Réunion du 3 novembre 2009 à 9h30
Projet de loi de finances pour 2010 — Action extérieure de l'État

Photo issue du site de l'Assemblée nationale ou de WikipediaGeneviève Colot, rapporteure pour avis de la commission des affaires étrangères, pour l'action de la France en Europe et dans le monde, pour les Français à l'étranger, les affaires consulaires et la sécurité des personnes :

Monsieur le président, monsieur le ministre, mes chers collègues, je ne détaillerai pas les crédits des deux programmes dont j'ai la charge, à savoir le programme « Action de la France en Europe et dans le monde » et le programme « Français à l'étranger et affaires consulaires ».

Je dois, en revanche, vous donner mon sentiment sur les principales évolutions proposées. J'ai à la fois plusieurs motifs de satisfaction et quelques inquiétudes.

Les crédits du programme « Action de la France en Europe et dans le monde » devraient augmenter de 6,13 %, ceux du programme « Français à l'étranger et affaires consulaires » de 4,76 %. Mais, il ne faut pas voir ces demandes d'augmentation comme reflétant un manque de rigueur budgétaire de la part du ministère. Dans le respect des préconisations du Livre blanc et des décisions prises à l'issue de la RGPP, celui-ci prévoit au contraire. de réformer profondément ses réseaux et de réduire ses effectifs et ses dépenses de fonctionnement de 2 % en 2010. Je tiens à saluer les efforts qui sont entrepris en ce sens en administration centrale comme dans les postes et à féliciter les ambassadeurs qui, dans leur très grande majorité, comprennent les enjeux de la réorganisation des réseaux et acceptent de bon gré les changements inévitables dans le fonctionnement des postes. S'il est demandé à la représentation nationale une augmentation des crédits, c'est que certaines des dépenses vont inévitablement augmenter, j 'y reviendrai.
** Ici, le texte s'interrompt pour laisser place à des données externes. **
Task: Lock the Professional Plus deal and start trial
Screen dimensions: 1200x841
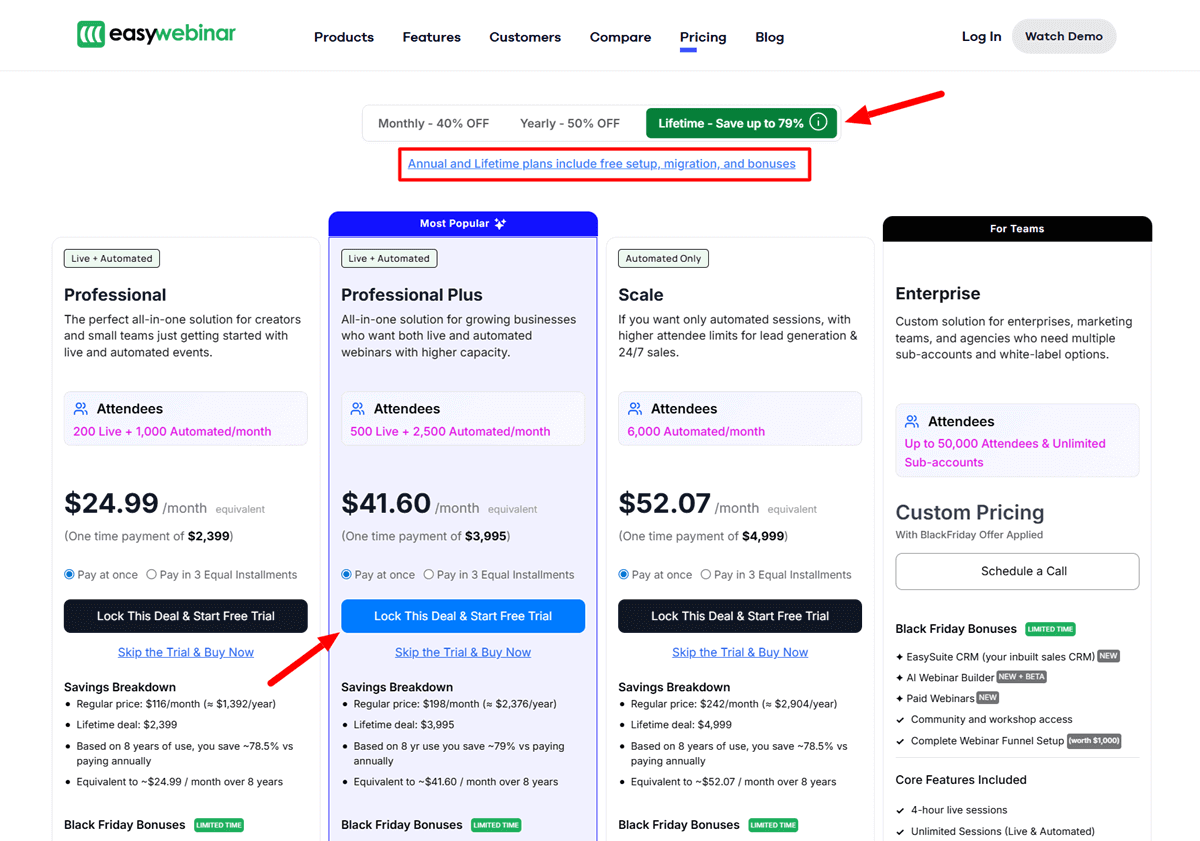Action: pyautogui.click(x=462, y=616)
Le mouvement de réforme en cours au ministère constitue donc mon premier motif de satisfaction. La réorganisation des postes diplomatiques en trois catégories : les ambassades à missions élargies, les mieux dotées qui sont au nombre de trente-huit ; les ambassades à missions prioritaires, qui sont les plus nombreuses – quatre-vingt-douze – et les postes de présence diplomatique simple, à format allégé et simplifié – trente-deux ambassades. La réduction de 10 % des effectifs des huit ambassades les plus importantes et un fonctionnement des ambassades plus interministériel doivent conduire à une économie de l'ordre de 380 ETP en trois ans ; 190 ETP supplémentaires devant être économisés grâce au recalibrage de la mission consulaire.

De multiples consulats ont désormais essentiellement une fonction de veille politique. Les dossiers consulaires sont traités dans un seul poste, le plus souvent dans la capitale du pays concerné, parfois même dans la capitale d'un autre État de la région. On assiste également à des mesures de regroupement, de mutualisation et d'externalisation, au moins partielles, des fonctions de soutien.
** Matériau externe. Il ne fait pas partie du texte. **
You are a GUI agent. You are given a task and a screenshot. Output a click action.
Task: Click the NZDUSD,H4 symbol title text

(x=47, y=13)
Les créations de services communs de gestion, la mise en commun de certains moyens tels que les véhicules et le recours à des prestataires de services en sont quelques exemples. En 2010, 255 ETP seront ainsi supprimés.

Cette réorganisation et ces mesures de rationalisation sont nécessaires, j'en suis consciente. Je dois néanmoins vous faire part de ma préoccupation et de celles de mes collègues de la commission des affaires étrangères face à la diminution continue des effectifs du ministère qui aura perdu 1 450 ETP en six ans. Il nous semble important de mettre un terme à ce mouvement.

Les engagements pris dans le cadre du budget triennal doivent être respectés. Mais il ne serait pas raisonnable que le ministère accepte de nouvelles réductions de ses effectifs au-delà de 2011. Monsieur le ministre, pouvez-vous vous engager à mettre, dès que possible, un terme à ce mouvement de baisse des effectifs ? Il y va du rayonnement de notre pays dans le monde.

Des économies importantes seront aussi consenties sur le « train de vie » du ministère. Les frais de fonctionnement seront réduits de 2 % en administration centrale comme dans les postes, participant ainsi à la maîtrise des dépenses publiques. Cependant, le ministère a fait une priorité du renforcement de la sécurité des postes diplomatiques et de la modernisation de ses équipements informatiques, ce qui est indispensable.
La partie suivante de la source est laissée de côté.